左派の大学・学界占領を批判

ソウル大に掲げられた壁新聞

 韓国で朴槿恵(パククネ)大統領弾劾審理が続けられていた時、ソウル大に「大字報」が掲げられた。大字報とは壁新聞のことである。全国で「朴槿恵退陣せよ」との“ろうそくデモ”が繰り広げられていた中で、この壁新聞には「弾劾は不当だ」「自治会は運動圏(左派学生運動)から自立せよ」「運動圏の主張を繰り返すのは知性の自殺だ」と、きわめて真っ当な主張が掲げられていた。

 「月刊朝鮮」(4月号)では同誌記者が壁新聞に記載されていた連絡先にメールして、掲載者とやり取りをした。同大大学院の法学博士課程に在学中の学生であった。

 周囲がほとんど「弾劾賛成」の中で、反対意見を連絡先を付けて公開するのには勇気がいっただろう。「運動圏」はかつての日本の過激派セクトほどではないが、中枢メンバーには北朝鮮との関係が濃厚な者もいて“危険”がないわけではない。

 大学院生はしかし、「総学生会(自治会に相当)が『民衆蜂起』を呼び掛けている」ことに疑問を抱いた。彼らが「ろうそくデモへの動員を行い、何が真実かの議論から目を背けながら、既成運動圏の政治扇動をオウムのように繰り返している」姿に強く反発した。「運動圏は学生の意見を反映できない。政治的に偏向した一部の意見が大学全体の意見のように利用されている」ことに危機感を持ったのだ。

 しかも、メディアが一方的な報道しかしないことや、多くの学生が運動圏の勢いに押されて、自分の意見を表明できないでいることに“義憤”を感じ、壁新聞掲載に踏み切った。

 主張は明確である。同誌によると、大学院生は「純粋な民主化運動が独裁政権の暗い面を明らかにしたとすれば、今は民主化勢力と呼ばれる左派権力の暗部も直視する時だ」として、彼らの「底辺には社会主義革命に向かった狂的な宗教的渇望が隠れている」と喝破している。さらに、「北朝鮮の三代世襲を称賛する自らの矛盾を克服できない」とも批判する。テロにでも遭いそうな激しさだ。

 大学院生は、「左派権力に占領された大学と学界を回復する運動を持続的に進めるつもりです」と同誌に語る。ここで重要なのは、「左派権力」と言っていることだ。80年代の運動圏学生らは卒業後、労組などに進む職業運動家の他に、教育、司法、政界など社会の各層に浸透していった者が多く、現在、社会の中核世代、エリートとなっている。赤化統一を手引きしたとして「内乱陰謀罪」で逮捕された李石基(イソッキ)元国会議員の例はそれを端的に物語るものだ。

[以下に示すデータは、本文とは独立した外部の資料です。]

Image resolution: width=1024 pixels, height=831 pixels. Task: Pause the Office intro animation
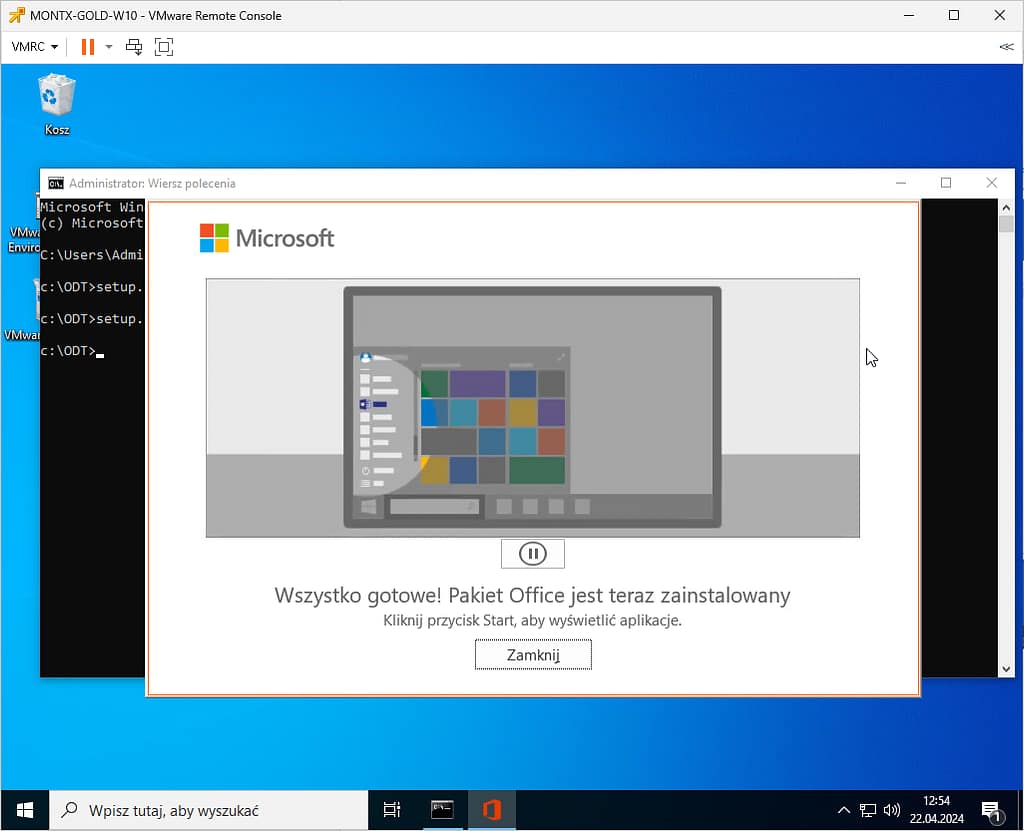click(x=533, y=553)
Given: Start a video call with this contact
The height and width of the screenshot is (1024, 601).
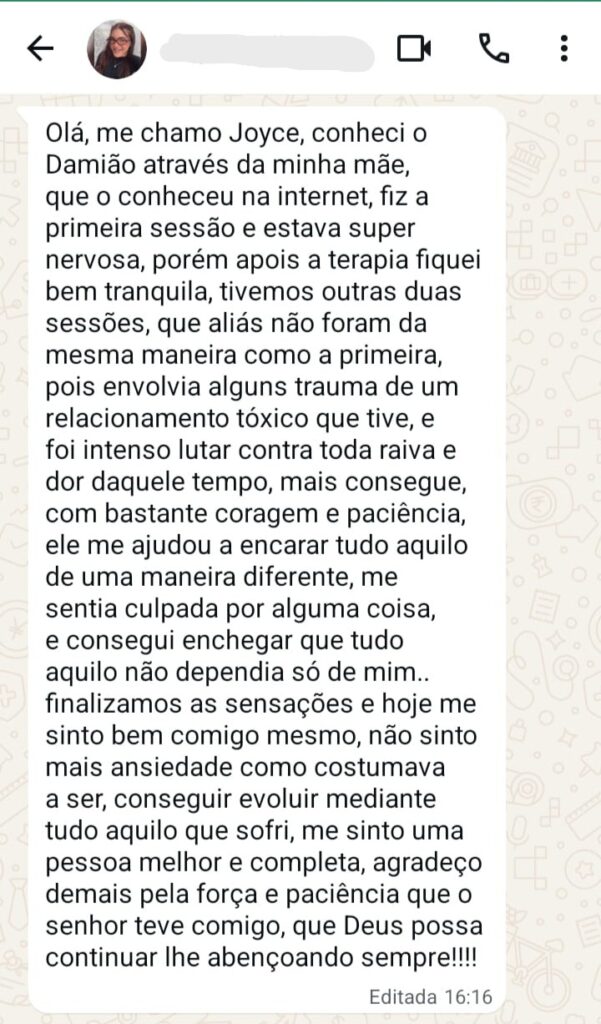Looking at the screenshot, I should (x=414, y=48).
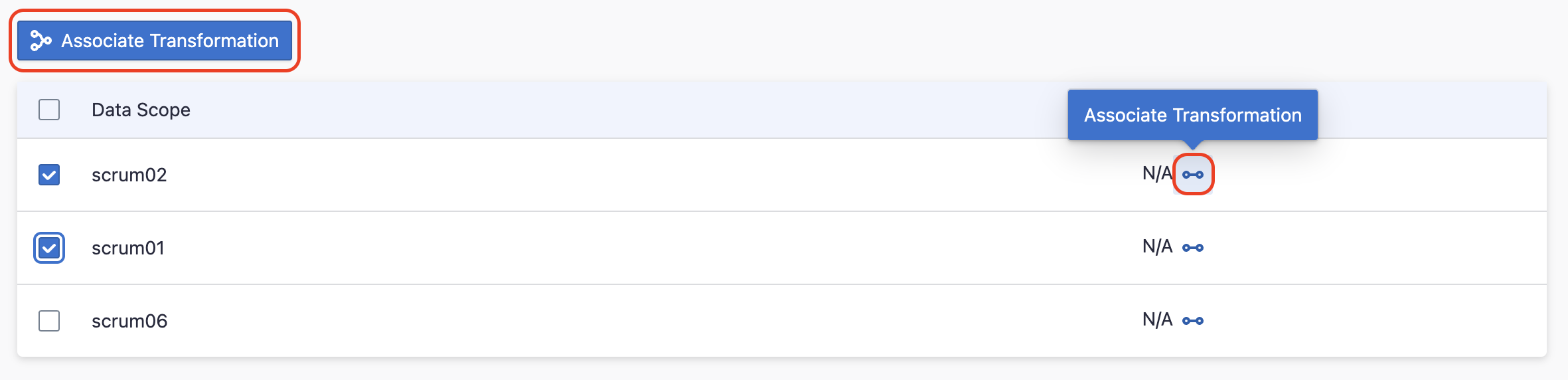Select the scrum01 data scope name
Image resolution: width=1568 pixels, height=380 pixels.
[x=128, y=248]
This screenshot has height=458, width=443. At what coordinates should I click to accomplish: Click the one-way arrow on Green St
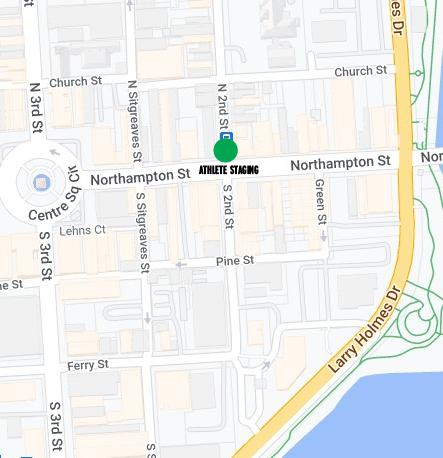pos(323,236)
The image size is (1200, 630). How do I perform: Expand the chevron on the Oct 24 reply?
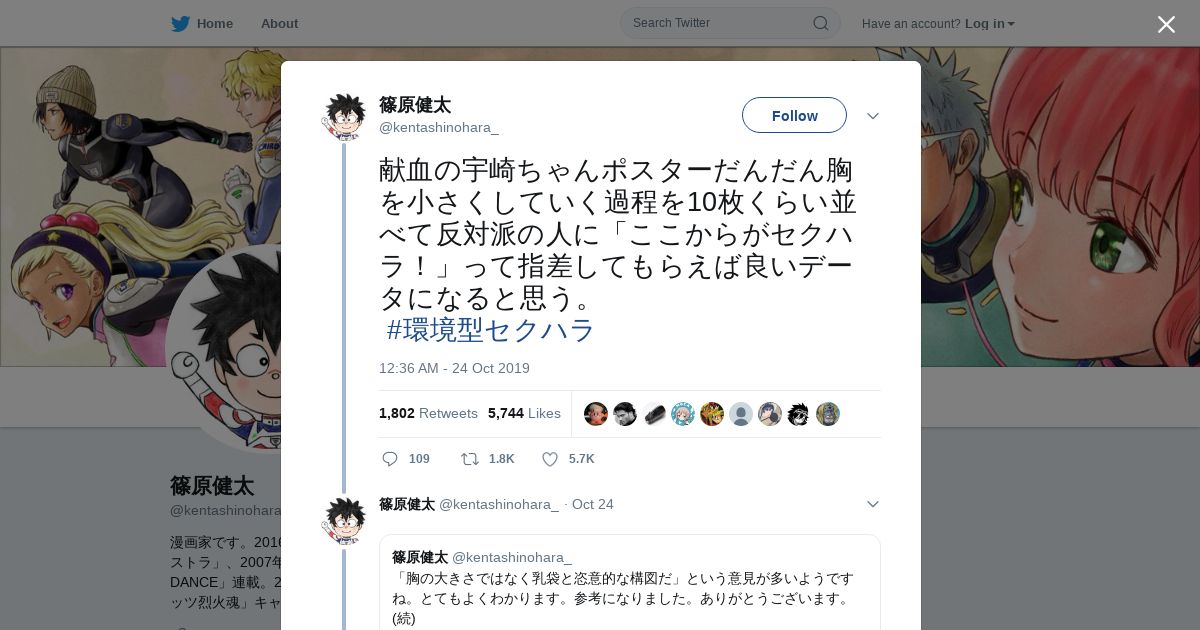pyautogui.click(x=872, y=504)
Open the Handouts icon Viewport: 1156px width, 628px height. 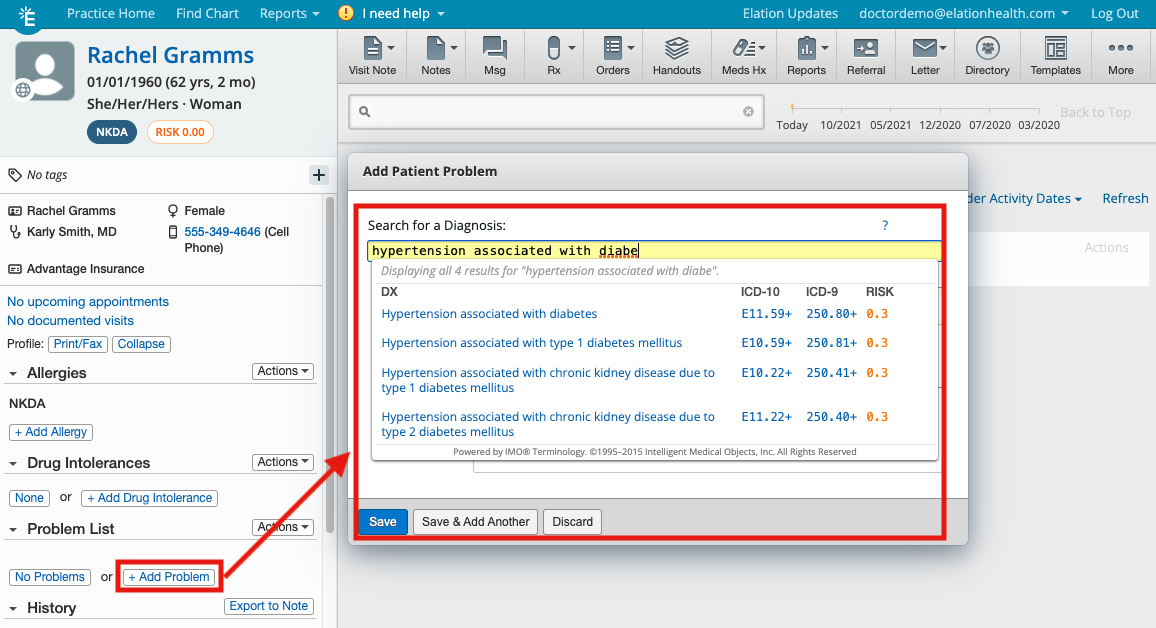pyautogui.click(x=676, y=56)
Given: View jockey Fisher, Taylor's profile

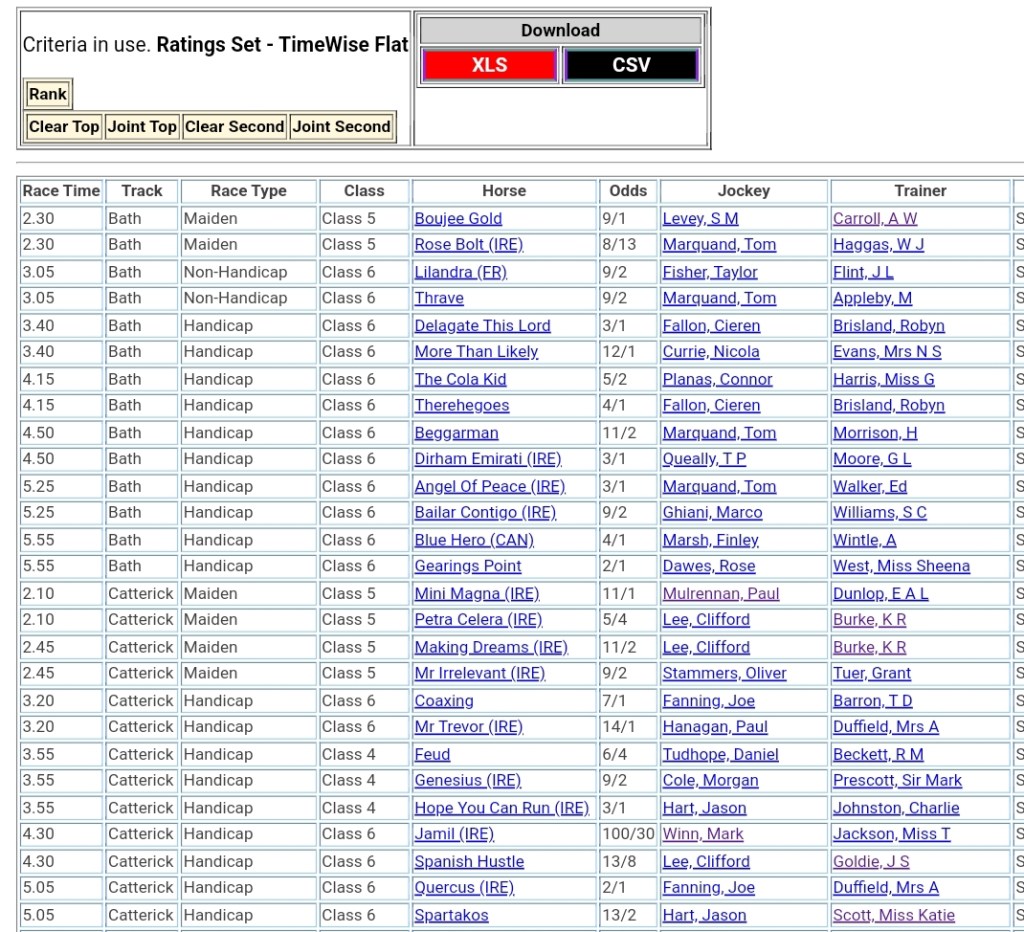Looking at the screenshot, I should [709, 272].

 さらに「左派権力に占領された」のは大学だけでなく「学界」も挙げている。これは非常に重要だ。司法界がしばしば左派寄りの見解を出すのは、運動圏の浸透が進んでいることの証左である。

 この壁新聞は1回限りのものではなく、弾劾審判が下るまでに3回掲示された。4回目も計画されている。2回目以降は賛同する学生の実名を記載し、今後も研究集会、講演会、ニュースレター発行などを行っていくとしている。

 「太極旗集会」が最初は少人数だったものの、1月の集会を境にろうそくデモを上回る参加者を集めるようになった。ろうそくデモが民労総などが中核となって運営されていたのに比べて、太極旗集会は核となる組織もなく、参加者も手弁当で駆け付けるなど、自発的な運動として成長していった。

 ソウル大の壁新聞も、これと似ている。左派権力である運動圏が支配する学生会が主導したろうそくデモ動員とは違って、壁新聞は自発的に取り組まれたものだ。ソウル大にまだ「知性」があることを示している。